▶ WHAT IS EXPECTED: Copy the lines below exactly. Start at the first and finish with the line containing "Task: Open the".

▶ EXTRACTED MATERIAL:
▬▬▬▬▬▬

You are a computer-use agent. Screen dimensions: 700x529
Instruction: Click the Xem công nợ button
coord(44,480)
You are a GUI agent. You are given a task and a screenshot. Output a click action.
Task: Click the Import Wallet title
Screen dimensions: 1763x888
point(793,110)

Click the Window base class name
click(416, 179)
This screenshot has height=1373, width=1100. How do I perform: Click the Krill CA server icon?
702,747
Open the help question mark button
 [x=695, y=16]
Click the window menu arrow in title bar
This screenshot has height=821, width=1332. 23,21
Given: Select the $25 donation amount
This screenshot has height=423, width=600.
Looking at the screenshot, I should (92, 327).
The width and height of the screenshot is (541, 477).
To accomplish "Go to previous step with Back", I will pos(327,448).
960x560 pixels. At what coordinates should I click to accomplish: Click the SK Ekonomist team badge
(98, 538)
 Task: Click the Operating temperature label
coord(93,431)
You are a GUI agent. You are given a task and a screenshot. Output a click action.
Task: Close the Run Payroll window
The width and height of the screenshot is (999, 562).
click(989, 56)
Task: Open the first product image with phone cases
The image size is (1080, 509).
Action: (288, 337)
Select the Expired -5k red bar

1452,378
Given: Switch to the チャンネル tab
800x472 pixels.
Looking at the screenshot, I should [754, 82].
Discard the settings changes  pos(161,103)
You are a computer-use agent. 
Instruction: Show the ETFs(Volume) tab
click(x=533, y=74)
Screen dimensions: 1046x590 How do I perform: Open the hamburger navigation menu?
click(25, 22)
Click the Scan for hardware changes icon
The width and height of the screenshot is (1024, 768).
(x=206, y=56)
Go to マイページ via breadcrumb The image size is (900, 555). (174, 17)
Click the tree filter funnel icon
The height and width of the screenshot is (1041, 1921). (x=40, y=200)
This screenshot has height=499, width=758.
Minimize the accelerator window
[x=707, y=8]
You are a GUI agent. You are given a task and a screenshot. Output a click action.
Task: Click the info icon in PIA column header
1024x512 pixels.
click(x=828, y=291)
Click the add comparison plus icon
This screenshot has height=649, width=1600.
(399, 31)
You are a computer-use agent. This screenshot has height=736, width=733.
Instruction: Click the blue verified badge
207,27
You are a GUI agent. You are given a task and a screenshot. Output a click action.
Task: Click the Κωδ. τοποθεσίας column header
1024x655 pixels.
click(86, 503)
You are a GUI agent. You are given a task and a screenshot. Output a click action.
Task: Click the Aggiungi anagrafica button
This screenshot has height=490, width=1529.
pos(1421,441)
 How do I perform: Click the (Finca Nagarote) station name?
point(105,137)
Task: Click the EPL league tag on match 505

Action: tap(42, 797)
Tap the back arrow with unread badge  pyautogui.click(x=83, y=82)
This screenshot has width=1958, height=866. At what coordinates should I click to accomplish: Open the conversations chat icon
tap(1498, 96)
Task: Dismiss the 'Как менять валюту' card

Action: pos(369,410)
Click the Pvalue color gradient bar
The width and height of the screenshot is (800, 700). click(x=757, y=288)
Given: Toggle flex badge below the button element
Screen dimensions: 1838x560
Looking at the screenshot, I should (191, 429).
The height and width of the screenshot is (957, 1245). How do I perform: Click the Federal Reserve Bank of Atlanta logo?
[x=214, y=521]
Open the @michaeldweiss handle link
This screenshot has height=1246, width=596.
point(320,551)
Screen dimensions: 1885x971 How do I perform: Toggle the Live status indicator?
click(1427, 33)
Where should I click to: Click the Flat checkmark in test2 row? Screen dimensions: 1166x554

▬▬▬▬▬▬

▶ FINISHED EXERCISE:
You are a computer-use agent. Screen dimensions: 700x529
Instruction: Click the Xem công nợ button
coord(44,480)
You are a GUI agent. You are given a task and a screenshot. Output a click action.
Task: Click the Import Wallet title
Screen dimensions: 1763x888
point(793,110)

Click the Window base class name
click(416, 179)
This screenshot has height=1373, width=1100. How do I perform: Click the Krill CA server icon?
702,747
Open the help question mark button
 [x=695, y=16]
Click the window menu arrow in title bar
This screenshot has height=821, width=1332. 23,21
Given: Select the $25 donation amount
This screenshot has height=423, width=600.
Looking at the screenshot, I should (92, 327).
The width and height of the screenshot is (541, 477).
To accomplish "Go to previous step with Back", I will pos(327,448).
960x560 pixels. At what coordinates should I click to accomplish: Click the SK Ekonomist team badge
(98, 538)
 Task: Click the Operating temperature label
coord(93,431)
You are a GUI agent. You are given a task and a screenshot. Output a click action.
Task: Close the Run Payroll window
The width and height of the screenshot is (999, 562).
click(989, 56)
Task: Open the first product image with phone cases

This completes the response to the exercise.